Cancer cells are losing bits of DNA associated with genome replication in order to streamline the process, which sounds counter-intuitive. Egorov Artem/Shutterstock

Cancer cells may be streamlining their genome in order to replicate themselves quicker. A new study has found that the cells remove large repetitive chunks of their DNA, which may explain how some drugs work in the battle against certain cancers. The study is published in PLOS Genetics.

As both human and mouse cancer cells grow, the researchers found that they start to extricate large pieces of repetitive sequences known as ribosomal DNA, the bits that happen to code for the ribosomes that aid in copying the genome. As this basically shortens the genome, it means that the cancer cells can simply replicate their entire genome much quicker, allowing the cancer to grow and spread at an accelerated speed.

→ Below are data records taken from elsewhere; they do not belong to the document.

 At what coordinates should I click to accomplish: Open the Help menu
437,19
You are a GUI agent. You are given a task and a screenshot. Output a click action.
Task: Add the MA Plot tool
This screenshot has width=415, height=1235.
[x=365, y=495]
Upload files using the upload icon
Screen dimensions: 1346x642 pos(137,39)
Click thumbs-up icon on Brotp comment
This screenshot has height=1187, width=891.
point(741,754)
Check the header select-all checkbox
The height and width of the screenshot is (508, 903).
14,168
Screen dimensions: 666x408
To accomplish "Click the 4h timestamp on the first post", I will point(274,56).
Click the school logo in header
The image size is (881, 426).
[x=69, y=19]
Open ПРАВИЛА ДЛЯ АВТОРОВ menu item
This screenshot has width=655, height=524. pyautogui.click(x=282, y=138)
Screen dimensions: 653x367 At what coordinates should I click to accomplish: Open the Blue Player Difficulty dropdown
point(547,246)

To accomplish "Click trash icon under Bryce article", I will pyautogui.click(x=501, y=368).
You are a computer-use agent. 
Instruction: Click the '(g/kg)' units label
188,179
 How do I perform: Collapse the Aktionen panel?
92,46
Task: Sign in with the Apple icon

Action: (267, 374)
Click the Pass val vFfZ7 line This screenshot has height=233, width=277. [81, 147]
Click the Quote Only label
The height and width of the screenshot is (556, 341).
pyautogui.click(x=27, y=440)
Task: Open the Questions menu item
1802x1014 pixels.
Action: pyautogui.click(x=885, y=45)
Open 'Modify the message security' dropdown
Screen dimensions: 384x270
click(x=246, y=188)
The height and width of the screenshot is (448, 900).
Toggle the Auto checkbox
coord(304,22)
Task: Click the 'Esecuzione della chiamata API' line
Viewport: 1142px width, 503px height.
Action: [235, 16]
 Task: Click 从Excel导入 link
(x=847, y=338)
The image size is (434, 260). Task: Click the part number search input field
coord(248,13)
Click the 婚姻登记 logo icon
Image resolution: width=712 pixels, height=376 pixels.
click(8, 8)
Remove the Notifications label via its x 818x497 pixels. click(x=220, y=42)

But this removal of DNA sections comes with a cost. Studies have suggested that these portions of repetitive sequences, rather than being a mistake or meaningless, play an important role in allowing cells to survive DNA damage. By taking them out of the genome, it could go some way to explain why certain cancers are sensitive to DNA-damaging treatments.

“Drugs that damage DNA are often used to treat cancer, but it's not clear why they would selectively kill cancer cells,” explains team lead Jennifer L Gerton, an investigator at the Stowers Institute, in a statement. “Our results suggest that off-loading copies of ribosomal DNA could create instability in the genome that makes cells particularly susceptible to chemotherapy with DNA-damaging drugs.”

It may seem odd that the cancer cells are shedding DNA that codes for such vital components of the cell, particularly when the team expected they would increase copies of ribosomal DNA as a way to speed up the copying of the genome. However, it turns out that the pressure exerted on the cancerous cells to proliferate is causing changes to the ribosomal DNA, making the cells get rid of the replications.

In experiments on yeast cells, getting rid of these extra copies has been found to make the genome more sensitive to DNA damage. The team of researchers now plan to see if this holds true with human cancer cells as well, and if so, whether it could help lead to new chemotherapy treatments in the battle against the disease.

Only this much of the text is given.